* Start ENTRIES SUPPLIED *
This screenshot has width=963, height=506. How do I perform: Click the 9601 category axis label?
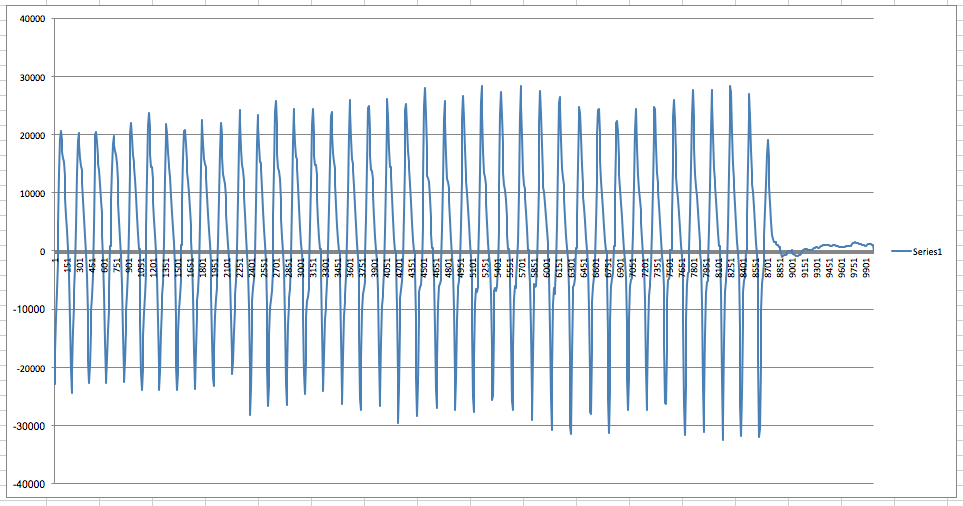click(x=842, y=268)
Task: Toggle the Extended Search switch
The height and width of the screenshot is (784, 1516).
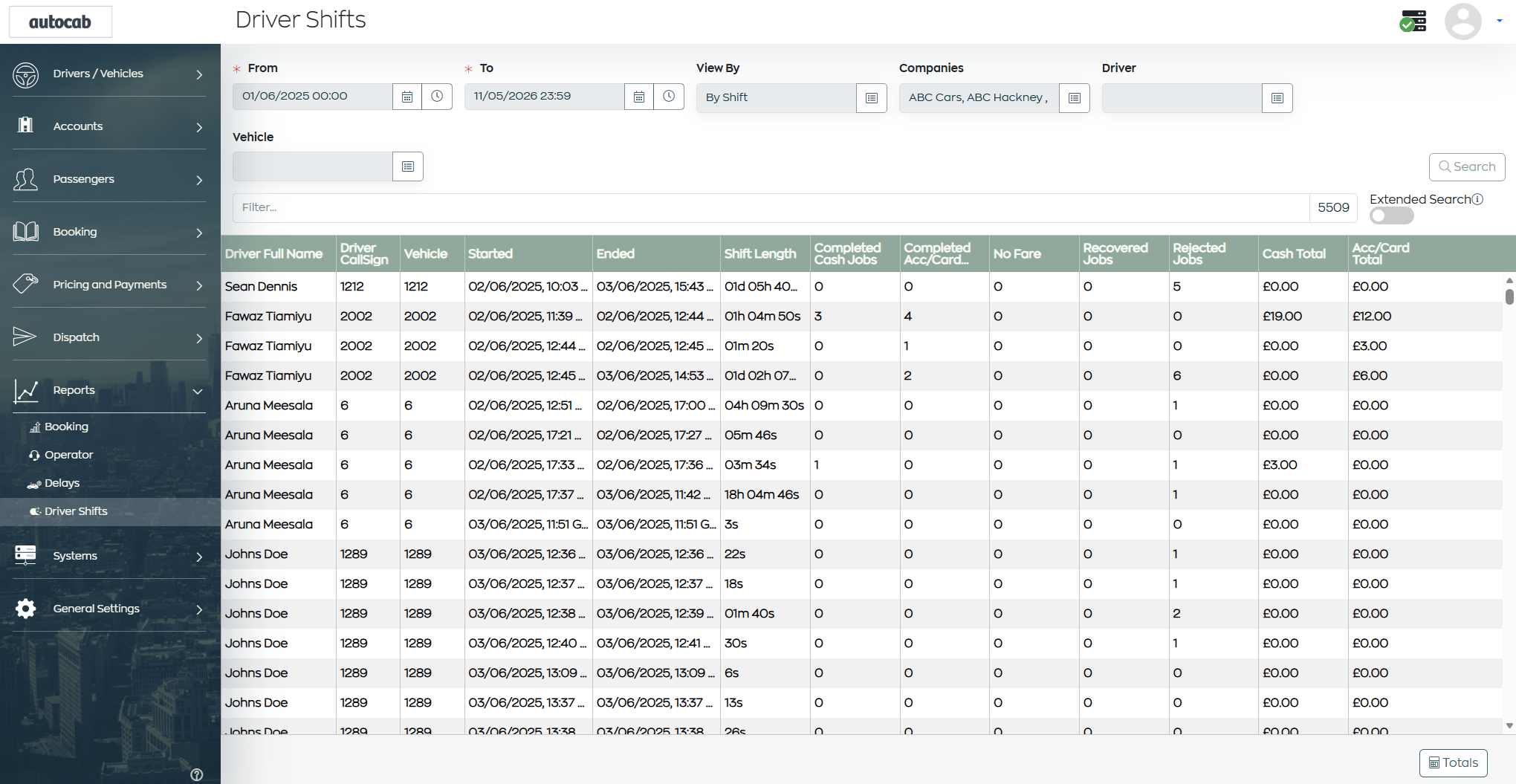Action: 1392,216
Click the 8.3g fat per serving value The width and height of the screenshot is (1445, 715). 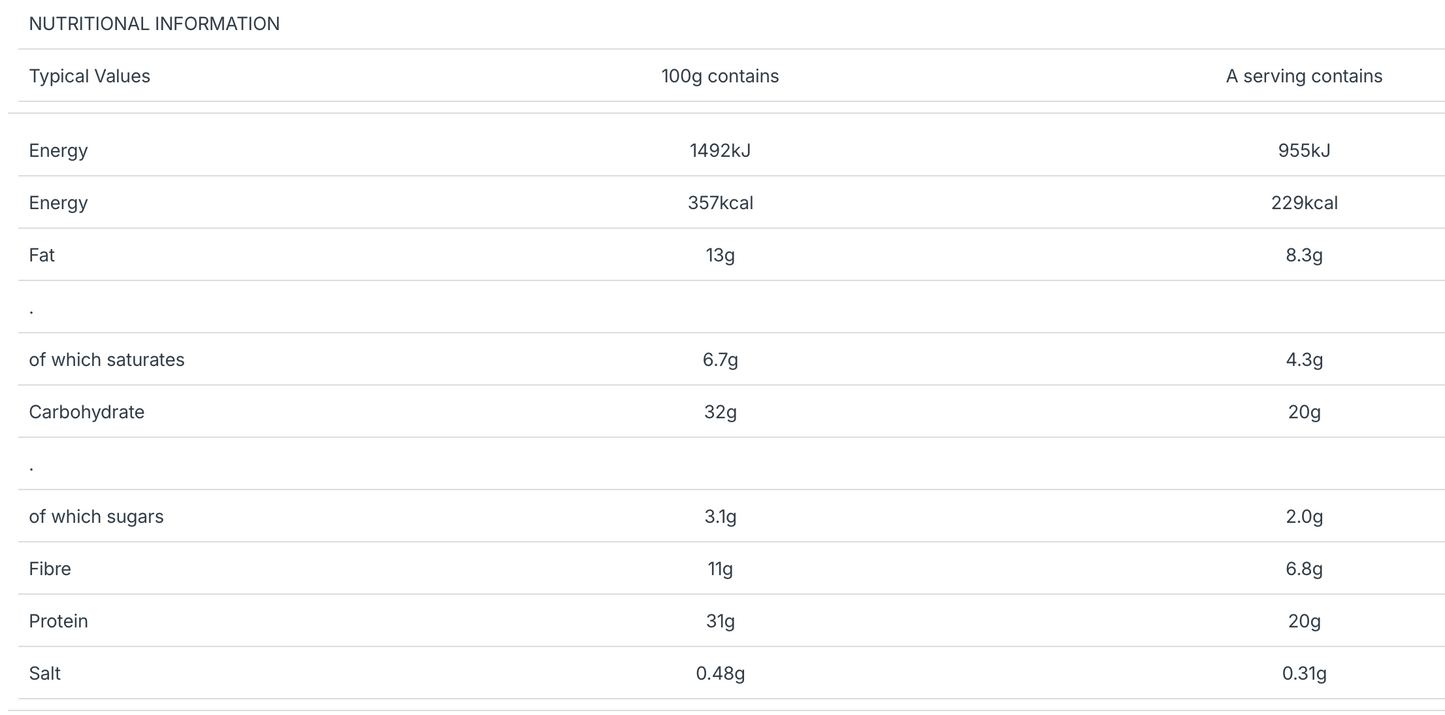[1304, 255]
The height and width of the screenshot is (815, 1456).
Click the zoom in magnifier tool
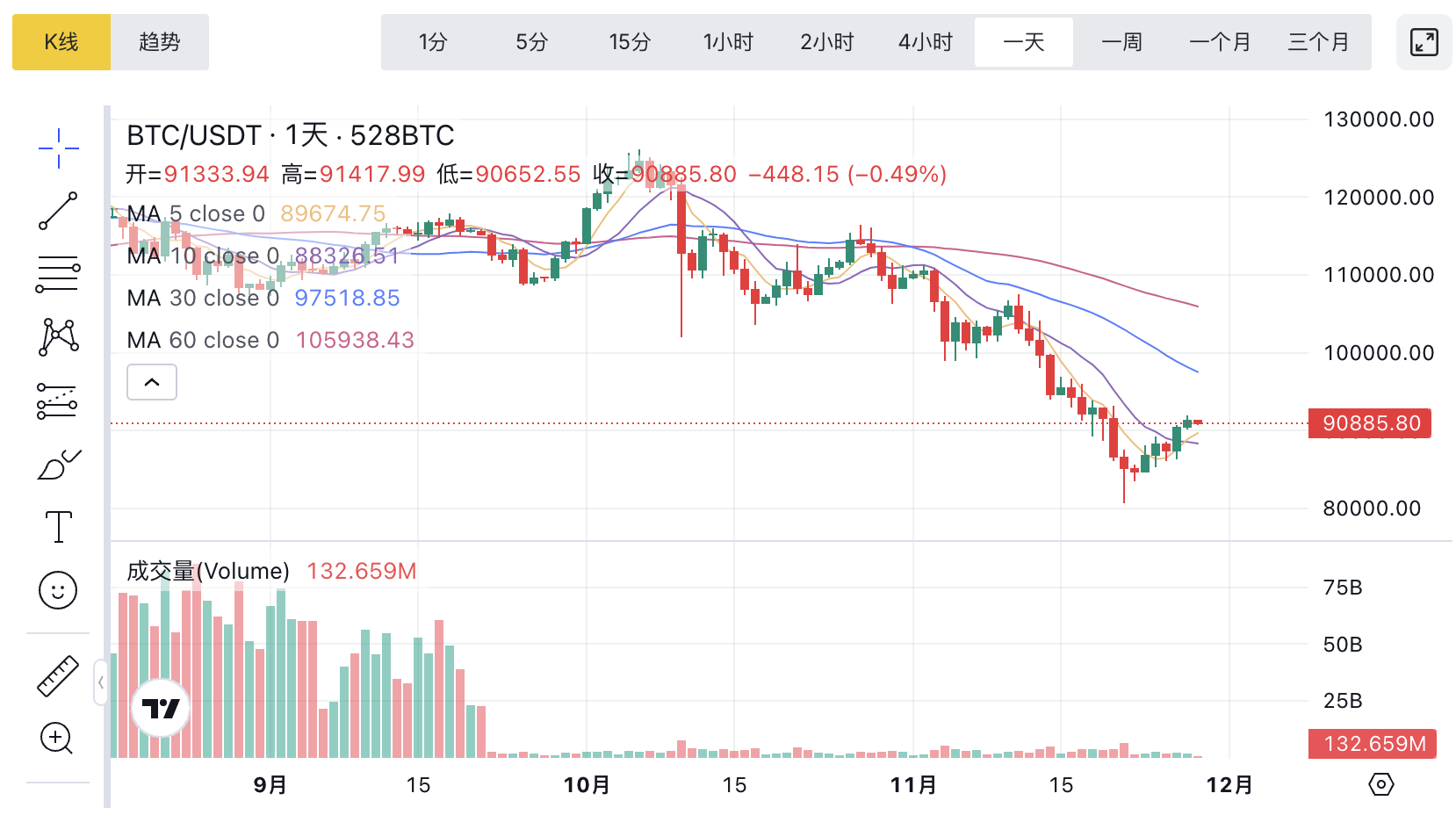[58, 739]
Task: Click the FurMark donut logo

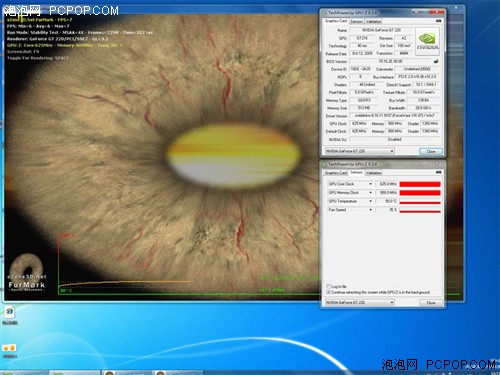Action: click(27, 267)
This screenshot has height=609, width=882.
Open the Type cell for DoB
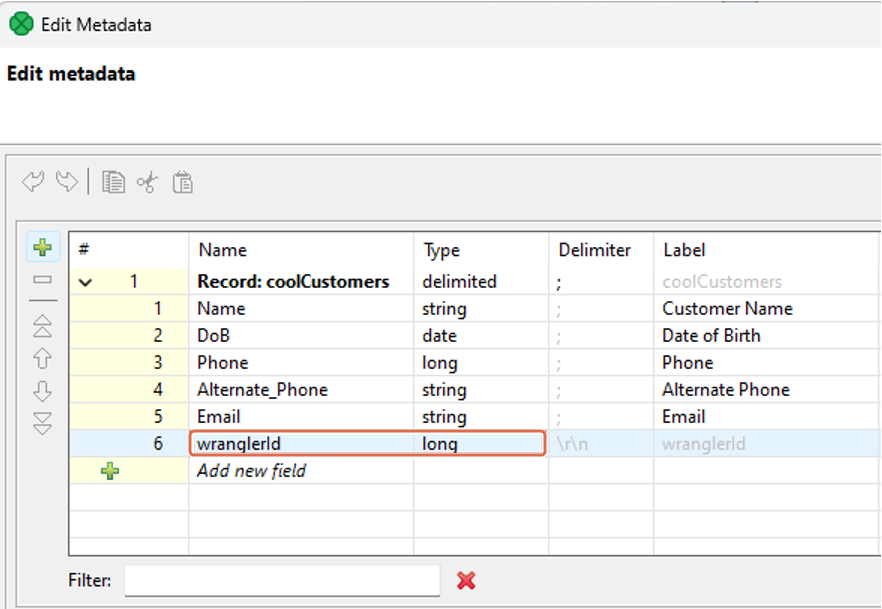tap(480, 336)
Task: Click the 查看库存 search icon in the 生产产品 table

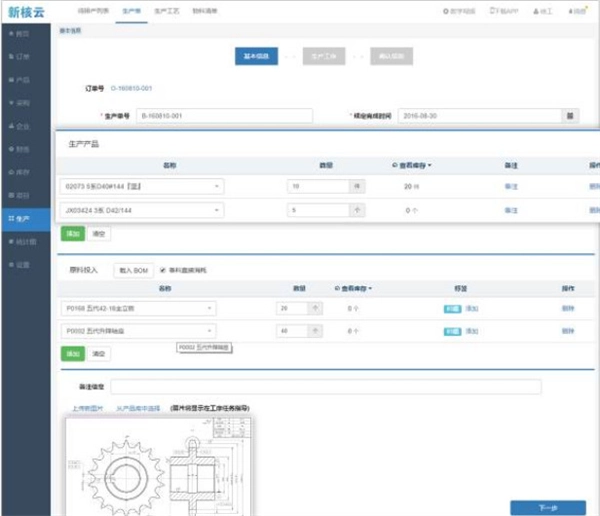Action: [392, 165]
* End ENTRIES SUPPLIED *
INSTRUCTIONS FOR THE TASK: Rescale the part of the records that opens with the line containing "The height and width of the screenshot is (815, 1456)." and runs through the end of the records, writing out all of those lines again, requests included. Multiply every coordinate in the answers by 0.5 and round to whole numbers, with halves going up; leave the pictures out.

EXPECTED ANSWER:
The height and width of the screenshot is (815, 1456).
Click the zoom in magnifier tool
[29, 370]
Task: Click the FurMark donut logo

Action: click(14, 134)
This screenshot has height=609, width=882.
Open the Type cell for DoB
tap(240, 168)
Task: Click the 查看库存 search icon in the 生产产品 table

Action: [196, 83]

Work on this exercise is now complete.